Artist impression of how the tilting pier would appear beside Eden Court Theatre.
Artist impression of how the tilting pier would appear beside Eden Court Theatre.

Objectors to the controversial tilting pier artwork planned for Inverness are urging members of the public to attend a potentially fiery council meeting next month that will review the project.

Proponents of the unique £300,000 installation said a fotnight ago that it was definitely happening and at their revised site beside Eden Court Theatre on the banks of the river.

Opponents including a growing band of city councillors, however, argue that it can and should be scrapped to save the public purse in times of austerity.

The local authority had to find £50million of savings this year and will need to make further cutbacks next year.

There has been extensive public consultation on the project and claims from several city councillors that public opinion on the issue has been “ignored.”

While many people have voiced support for the dipping wooden-built platform, there has also been considerable opposition to the artwork’s design and impact on the riverscape.

City resident and regular critic of the council, Donald MacKenzie, who launched on online petition against it, said: “I’m intending to call on signatories to turn up on July 1 to show councillors what we think.
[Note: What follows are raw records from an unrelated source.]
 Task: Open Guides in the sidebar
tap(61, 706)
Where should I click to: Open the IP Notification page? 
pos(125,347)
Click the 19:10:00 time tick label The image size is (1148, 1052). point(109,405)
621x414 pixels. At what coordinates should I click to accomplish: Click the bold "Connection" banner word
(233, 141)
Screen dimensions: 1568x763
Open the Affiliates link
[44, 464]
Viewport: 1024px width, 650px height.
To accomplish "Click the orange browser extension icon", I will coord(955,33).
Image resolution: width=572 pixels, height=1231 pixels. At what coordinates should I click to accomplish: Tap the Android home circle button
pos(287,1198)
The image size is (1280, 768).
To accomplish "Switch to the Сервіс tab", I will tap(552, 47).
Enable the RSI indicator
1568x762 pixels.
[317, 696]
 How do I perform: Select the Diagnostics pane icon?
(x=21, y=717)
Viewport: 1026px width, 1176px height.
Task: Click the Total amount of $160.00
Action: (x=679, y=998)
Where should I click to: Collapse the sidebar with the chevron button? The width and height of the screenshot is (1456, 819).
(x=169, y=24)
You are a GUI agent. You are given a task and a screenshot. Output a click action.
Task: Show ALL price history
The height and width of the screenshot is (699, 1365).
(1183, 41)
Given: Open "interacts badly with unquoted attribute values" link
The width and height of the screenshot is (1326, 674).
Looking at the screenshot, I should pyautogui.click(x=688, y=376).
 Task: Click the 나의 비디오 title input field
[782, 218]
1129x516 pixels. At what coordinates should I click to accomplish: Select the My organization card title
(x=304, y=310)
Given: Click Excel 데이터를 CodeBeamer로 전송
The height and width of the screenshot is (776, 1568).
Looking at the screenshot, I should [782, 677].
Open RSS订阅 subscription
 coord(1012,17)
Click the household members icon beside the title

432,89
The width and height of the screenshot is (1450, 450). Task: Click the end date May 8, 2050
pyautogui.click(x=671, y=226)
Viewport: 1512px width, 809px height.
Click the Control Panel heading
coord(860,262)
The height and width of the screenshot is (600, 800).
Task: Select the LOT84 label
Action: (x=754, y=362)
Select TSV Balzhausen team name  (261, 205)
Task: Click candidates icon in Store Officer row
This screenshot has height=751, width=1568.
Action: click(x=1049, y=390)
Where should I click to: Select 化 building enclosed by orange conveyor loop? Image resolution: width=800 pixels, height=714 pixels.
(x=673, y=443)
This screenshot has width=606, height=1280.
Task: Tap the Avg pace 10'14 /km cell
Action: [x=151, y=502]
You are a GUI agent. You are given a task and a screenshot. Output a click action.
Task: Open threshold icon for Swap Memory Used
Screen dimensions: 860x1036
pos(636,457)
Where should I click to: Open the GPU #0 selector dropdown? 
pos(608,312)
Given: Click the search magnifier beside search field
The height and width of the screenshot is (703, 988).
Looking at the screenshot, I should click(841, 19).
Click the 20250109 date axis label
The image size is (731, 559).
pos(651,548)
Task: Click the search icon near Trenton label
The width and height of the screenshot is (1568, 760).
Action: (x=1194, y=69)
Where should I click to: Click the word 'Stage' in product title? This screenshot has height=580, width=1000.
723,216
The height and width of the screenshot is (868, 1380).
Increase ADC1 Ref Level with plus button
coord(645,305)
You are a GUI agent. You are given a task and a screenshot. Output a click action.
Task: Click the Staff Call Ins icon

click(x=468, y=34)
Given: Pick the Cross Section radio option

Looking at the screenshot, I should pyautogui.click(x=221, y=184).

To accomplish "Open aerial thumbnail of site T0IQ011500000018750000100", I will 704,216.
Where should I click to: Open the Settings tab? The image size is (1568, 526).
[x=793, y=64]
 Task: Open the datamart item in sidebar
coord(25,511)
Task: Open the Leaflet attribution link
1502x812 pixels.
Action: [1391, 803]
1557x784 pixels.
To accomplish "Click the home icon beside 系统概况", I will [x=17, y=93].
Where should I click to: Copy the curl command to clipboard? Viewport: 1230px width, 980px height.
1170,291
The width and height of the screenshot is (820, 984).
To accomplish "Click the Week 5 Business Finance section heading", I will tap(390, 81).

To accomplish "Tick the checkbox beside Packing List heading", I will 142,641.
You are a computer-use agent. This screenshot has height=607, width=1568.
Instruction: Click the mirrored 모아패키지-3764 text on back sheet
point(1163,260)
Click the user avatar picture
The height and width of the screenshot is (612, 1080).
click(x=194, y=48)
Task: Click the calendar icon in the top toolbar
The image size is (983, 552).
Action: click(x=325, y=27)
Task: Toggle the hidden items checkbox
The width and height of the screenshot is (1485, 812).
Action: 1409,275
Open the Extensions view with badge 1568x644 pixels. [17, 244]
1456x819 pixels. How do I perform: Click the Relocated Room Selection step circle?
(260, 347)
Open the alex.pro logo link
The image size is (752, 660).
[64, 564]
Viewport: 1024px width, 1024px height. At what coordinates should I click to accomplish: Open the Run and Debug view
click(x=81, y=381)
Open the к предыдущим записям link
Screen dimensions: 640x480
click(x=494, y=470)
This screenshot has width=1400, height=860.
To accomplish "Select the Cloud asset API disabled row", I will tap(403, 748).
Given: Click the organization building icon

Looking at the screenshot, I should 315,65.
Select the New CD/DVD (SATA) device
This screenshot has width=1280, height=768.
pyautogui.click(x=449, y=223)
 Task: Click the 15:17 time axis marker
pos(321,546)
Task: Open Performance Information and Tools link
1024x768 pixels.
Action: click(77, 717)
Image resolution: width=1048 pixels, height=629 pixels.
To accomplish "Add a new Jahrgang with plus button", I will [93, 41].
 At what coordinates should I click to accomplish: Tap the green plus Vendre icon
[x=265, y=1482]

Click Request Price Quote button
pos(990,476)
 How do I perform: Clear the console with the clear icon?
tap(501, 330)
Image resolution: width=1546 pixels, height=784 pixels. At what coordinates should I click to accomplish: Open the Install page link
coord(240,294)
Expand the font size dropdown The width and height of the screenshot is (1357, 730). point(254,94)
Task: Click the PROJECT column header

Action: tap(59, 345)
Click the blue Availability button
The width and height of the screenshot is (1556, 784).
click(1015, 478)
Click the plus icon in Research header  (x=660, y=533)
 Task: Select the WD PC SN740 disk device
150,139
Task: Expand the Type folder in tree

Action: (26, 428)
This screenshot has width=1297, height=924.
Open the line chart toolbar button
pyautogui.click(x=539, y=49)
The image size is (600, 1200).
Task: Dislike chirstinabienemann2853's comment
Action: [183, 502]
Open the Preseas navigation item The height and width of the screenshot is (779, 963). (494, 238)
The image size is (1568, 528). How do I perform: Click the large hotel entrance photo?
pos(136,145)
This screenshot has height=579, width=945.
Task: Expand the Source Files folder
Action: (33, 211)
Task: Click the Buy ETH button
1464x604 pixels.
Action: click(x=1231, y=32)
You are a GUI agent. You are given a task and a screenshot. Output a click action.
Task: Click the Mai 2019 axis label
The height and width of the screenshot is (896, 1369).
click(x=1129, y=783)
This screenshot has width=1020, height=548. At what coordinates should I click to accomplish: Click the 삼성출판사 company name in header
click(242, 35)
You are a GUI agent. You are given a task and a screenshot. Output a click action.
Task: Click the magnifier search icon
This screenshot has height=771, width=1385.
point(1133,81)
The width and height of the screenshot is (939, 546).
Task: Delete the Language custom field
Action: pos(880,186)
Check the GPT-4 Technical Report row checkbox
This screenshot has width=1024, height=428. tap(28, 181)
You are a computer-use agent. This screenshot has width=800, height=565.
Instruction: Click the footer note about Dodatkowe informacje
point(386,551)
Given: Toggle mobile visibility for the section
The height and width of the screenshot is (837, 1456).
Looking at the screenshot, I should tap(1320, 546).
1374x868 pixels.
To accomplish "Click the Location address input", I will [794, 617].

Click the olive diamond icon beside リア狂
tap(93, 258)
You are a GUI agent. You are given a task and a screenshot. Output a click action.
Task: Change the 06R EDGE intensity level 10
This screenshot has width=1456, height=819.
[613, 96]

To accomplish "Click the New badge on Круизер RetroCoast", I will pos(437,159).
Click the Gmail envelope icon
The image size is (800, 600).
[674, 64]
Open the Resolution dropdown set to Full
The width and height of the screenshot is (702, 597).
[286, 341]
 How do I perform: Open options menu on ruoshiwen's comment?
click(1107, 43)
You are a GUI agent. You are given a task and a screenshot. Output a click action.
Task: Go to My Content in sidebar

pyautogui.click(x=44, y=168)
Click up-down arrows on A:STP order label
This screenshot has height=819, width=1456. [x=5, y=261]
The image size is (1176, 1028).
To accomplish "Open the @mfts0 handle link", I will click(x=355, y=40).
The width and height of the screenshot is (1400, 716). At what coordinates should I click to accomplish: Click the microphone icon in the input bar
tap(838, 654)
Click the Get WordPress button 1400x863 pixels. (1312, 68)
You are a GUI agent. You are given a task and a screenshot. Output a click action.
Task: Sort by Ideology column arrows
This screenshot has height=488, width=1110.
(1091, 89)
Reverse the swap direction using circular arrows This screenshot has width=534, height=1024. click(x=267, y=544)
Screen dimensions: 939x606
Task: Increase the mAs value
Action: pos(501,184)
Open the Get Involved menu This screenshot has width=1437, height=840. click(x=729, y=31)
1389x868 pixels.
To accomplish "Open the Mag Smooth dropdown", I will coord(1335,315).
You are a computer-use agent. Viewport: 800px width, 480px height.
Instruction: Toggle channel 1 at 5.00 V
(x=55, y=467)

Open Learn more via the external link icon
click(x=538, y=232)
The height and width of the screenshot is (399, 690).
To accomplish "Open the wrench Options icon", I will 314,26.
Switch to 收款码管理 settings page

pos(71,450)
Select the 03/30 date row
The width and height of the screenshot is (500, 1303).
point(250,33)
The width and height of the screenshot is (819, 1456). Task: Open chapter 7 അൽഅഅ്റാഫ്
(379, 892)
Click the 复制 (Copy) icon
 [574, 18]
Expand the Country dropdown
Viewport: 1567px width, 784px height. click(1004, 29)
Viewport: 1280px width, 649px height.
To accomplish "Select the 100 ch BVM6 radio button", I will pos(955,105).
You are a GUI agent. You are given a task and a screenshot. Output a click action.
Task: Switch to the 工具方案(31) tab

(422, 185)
“We cannot have the arts committee decide how to spend our money. It has to be a council decision and they need to listen to the opinion of the people.”

More than 2,000 people have put their names to the petition opposing the artwork while 100 people have signed a rival petition backing it.

The pier – or “Gathering Place” – is the flagship piece of a broader £760,000 arts project that is funded by government agencies, the council and the city’s common good fund.

A consultants’ report has suggested the artwork would pay for itself within two years based on the anticipated extra tourism spend that it would attract.

Two councillors have signed the objectors’ petition – Andrew Baxter and Dave Fallows. Several others have publicly stated their opposition to it.

Such declarations are likely to bar them from participation in the debate once a planning application is submitted.